For a period of time, the Dallas Cowboys couldn't seem to get away from the 8-8 record, until finally in 2014 they finished with a 12-4 winning season. Unfortunately, the numbers 12 and 4 would pop up again in 2015, but this time the numbers flip-flopped which resulted in the Cowboys finishing with a 4-12 record and having one of the worst seasons in franchise history.
The 2014 blueprint that the Cowboys used should once again work for the organization in 2016. There are number reasons why you can take comfort in the fact that this is the direction that head coach Jason Garrett and the rest of the coaching staff believe that this is the best course of action to take.
The Cowboys offense carried the entire team in 2014 and helped them go undefeated on the road (8-0). Running back DeMarco Murray, quarterback Tony Romo, and wide receiver Dez Bryant all had career years and it's not so far-fetched that they should be able to use that blueprint in 2016 and have the same type of success.
The blueprint that was used a few seasons ago started and ended with the success of the running game. DeMarco Murray was used heavily and had 392 rushing attempts for 1845 rushing yards and scored 13 rushing touchdowns. Murray also had 57 receptions for 416 receiving yards.
Tony Romo also enjoyed one of the best years of his career because of the 2014 blueprint. He had the best completion percentage of his career (69.9) and passer rating (113.2). Romo also threw for 3705 passing yards, 34 touchdowns, and just nine interceptions.
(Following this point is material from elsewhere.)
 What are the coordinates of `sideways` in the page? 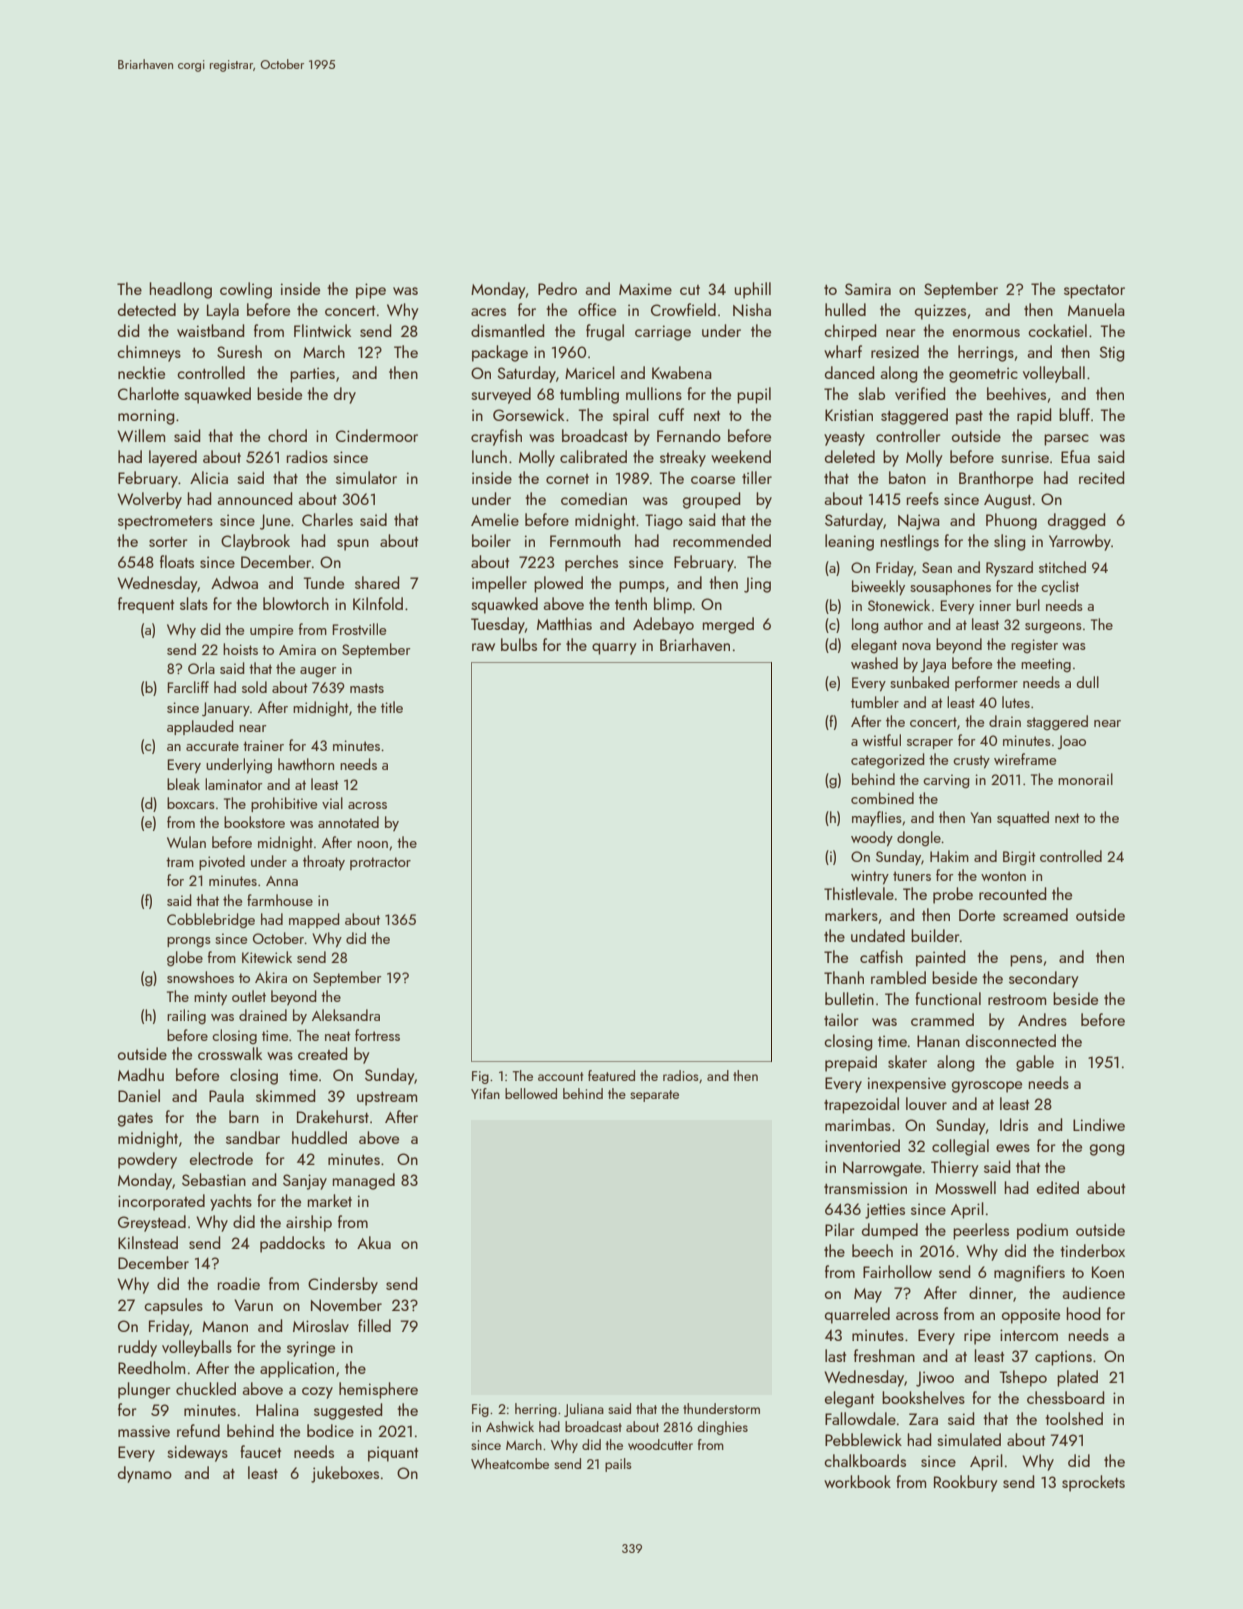 It's located at (197, 1453).
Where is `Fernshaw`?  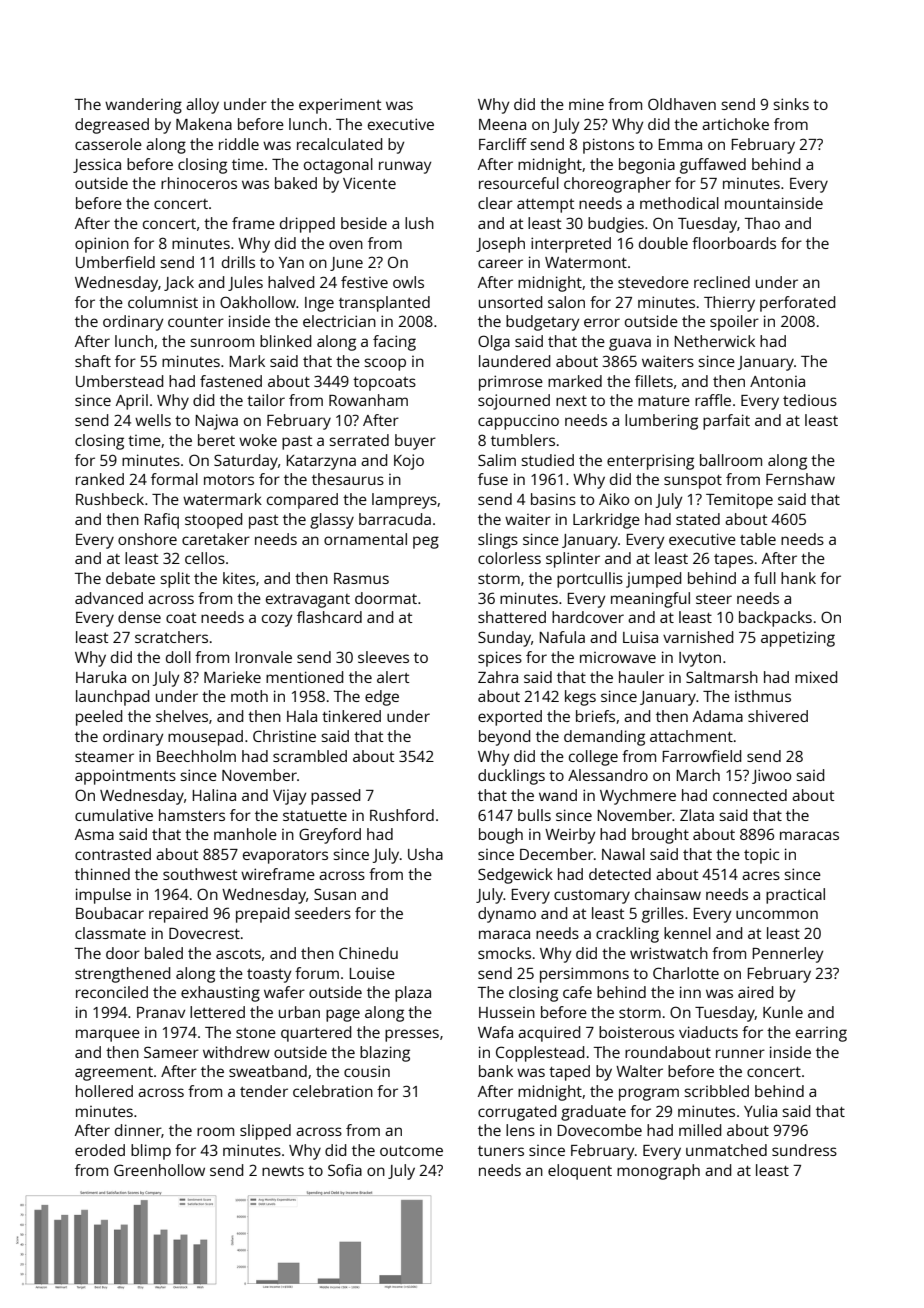
Fernshaw is located at coordinates (800, 479).
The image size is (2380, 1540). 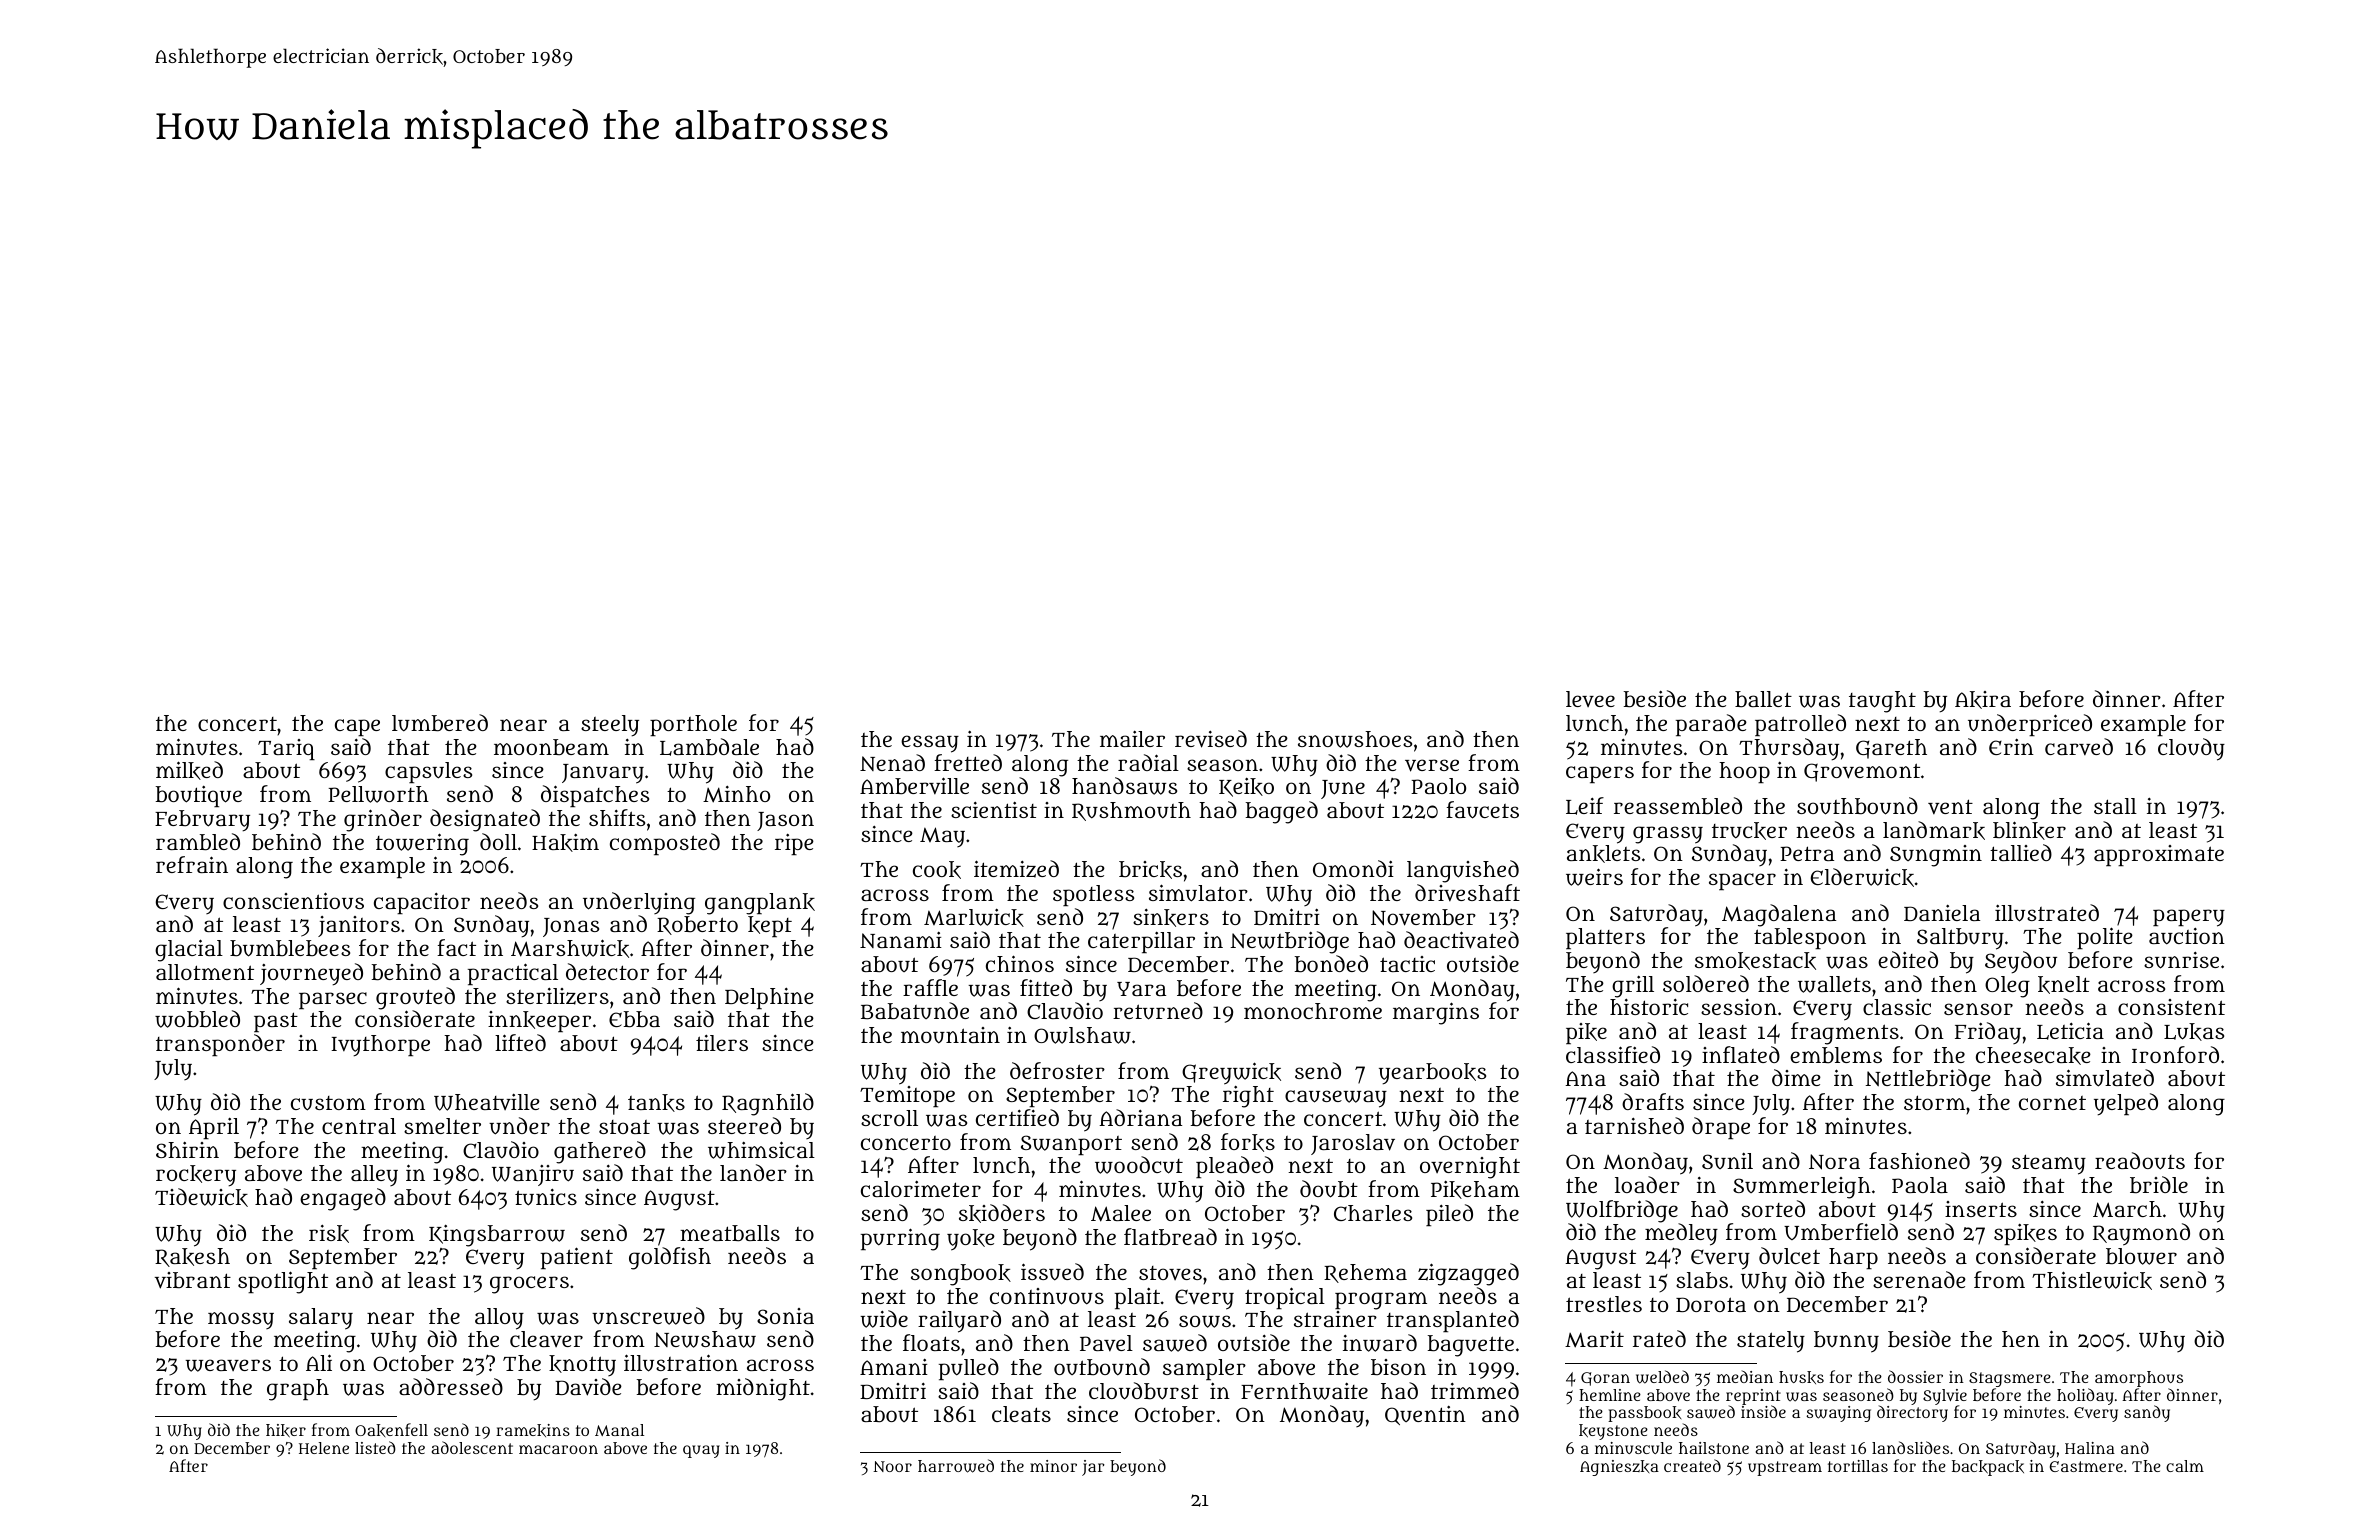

He might have benefited from a strong rushing attack more than anybody, but you could make an argument that Dez Bryant benefited just as much.
16 touchdowns!? Are you kidding? That is an incredible number for any receiver and I think it can all be attributed to the blueprint I keep mentioning.
A strong running game is the key ingredient for this blueprint to work and probably the main reason why the Cowboys decided to draft Ezekiel Elliott fourth overall. It wouldn't surprise me at all if Elliott is heavily utilized in his rookie season, with the hope of re-creating the blueprint that worked so well in 2014.
In fact, I personally think that 1400 rushing yards and double-digit touchdowns from Elliott wouldn't be an unreasonable task for him to complete in his rookie season. I mean, Darren McFadden rushed for over 1000 yards despite not being the starter until later in the season and Elliott is a much better fit for the zone blocking scheme than McFadden could ever dream of being.
The blueprint used in 2014 is really similar to what the Dallas Cowboys used back in the early 90s when they last hoisted the Lombardi trophy. It actually makes a lot of sense that this is the way head coach Jason Garrett wants his team to emulate that early 1990s Cowboys team, especially considering Garrett was front row and center during that time as Troy Aikman's backup QB.
The offense is going to commit to the running game and use play action to improve the passing game. It really puts opposing defenses in a bind because they have to make sure they are covering the entire field and not committing an extra defender in the box to stop the running game.
This blueprint also helps out the Cowboys defense because the offense will be able to control the clock, which in turn should help the defense by allowing them more rest in between defensive series. The fact that the 2015 defense performed admirably despite very little help from the offense, should give fans hope that they can do just as well in 2016.
Of course, all of this really depends on whether or not Ezekiel Elliott is the type of running back that we all believe he is and whether or not Tony Romo and Dez Bryant can return 100% healthy and stay that way throughout the 2016 season.
So, do you think the Cowboys will be closer to 12-4 if they return to the 2014 blueprint that worked so well for them or 4-12?
Personally, I have them finishing closer to 12-4 in 2016 and think they finish the season with a 10-6 record and winning the NFC East division.